Cette nouvelle production marque, également, les débuts officiels comme chef principal de Lorenzo Viotti. Sa direction est somptueuse, et c’est un Nederlands Philharmonisch Orkest des grands jours qui restitue, sous sa baguette éclairée, toute la palette de climats et de couleurs que requiert la partition.
Pour ses débuts à l’opéra, la cinéaste néerlandaise Nanouk Leopold fait de nécessité vertu. Il faut séparer les chanteurs ? Ils seront placés dans des cases : sept cubes ouverts, de tailles inégales et asymétriques, qui s’assemblent verticalement comme un jeu de construction, et qui viennent rappeler combien la cour de Donna Clara, tout comme nos sociétés d’aujourd’hui, est encline à enfermer les gens dans des représentations préconçues.
Et puisqu’il faut, également, respecter la distanciation physique entre les musiciens, l’orchestre sera, comme l’avait été celui du Concertgebouw pour Die ersten Menschen, placé en fond de scène, derrière les solistes.
La soprano néerlandaise Lenneke Ruiten se montre excellente en Donna Clara. Mais les deux triomphateurs de la soirée sont le ténor américain Clay Hilley, remarquable de maîtrise vocale et dans son expression des émotions du rôle-titre, et la soprano allemande Annette Dasch, puissante et formidablement extravertie en Ghita.
Ancrée dans une époque de pandémie, la mise en scène l’est, également, dans un temps où règne le « politiquement correct ». Pas question alors, et c’est une volonté affirmée, de représenter une quelconque difformité physique. Le choix, dramaturgiquement convaincant d’ailleurs, est de rendre le propos universel : le Nain n’est pas laid, et il n’est même pas de petite taille ; il est seulement « autre ». C’est un oiseau multicolore, à la parure scintillant de mille feux, égaré dans un règne animal qui n’est pas le sien. Car Donna Clara et ses suivantes sont des caricatures de princesses en robes tutus roses, si roses qu’elles portent aussi des têtes de porcs en guise de chapeaux.

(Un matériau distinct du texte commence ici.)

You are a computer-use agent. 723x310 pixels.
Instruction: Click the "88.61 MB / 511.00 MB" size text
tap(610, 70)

Symboliquement pertinent, le système des cases limite beaucoup trop les interactions, tant et si bien qu’on a parfois l’impression d’un concert en costumes. Pour tenter d’obvier à ce travers, Nanouk Leopold utilise sa formation de cinéaste pour projeter, sur un immense écran incurvé, des images filmées des personnages, supposées montrer ce qu’ils sont vraiment.

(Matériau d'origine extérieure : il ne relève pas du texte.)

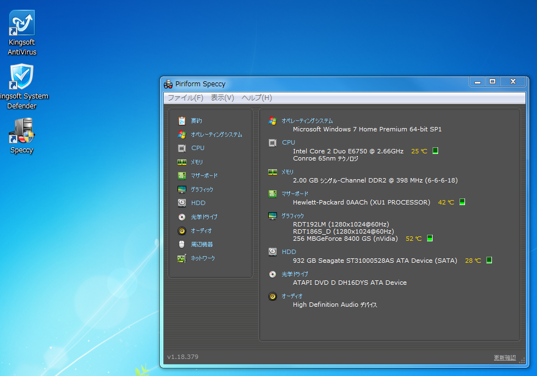Select the 光学ドライブ sidebar entry
The image size is (537, 376).
point(204,217)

Mais ce recours occasionnel à la vidéo laisse un sentiment un peu erratique : les images ne sont pas projetées pendant les moments dramatiquement les plus forts (par exemple, lors de la description du Nain par Don Estoban, ou quand le malheureux se découvre dans le miroir), mais plutôt dans des scènes de transition.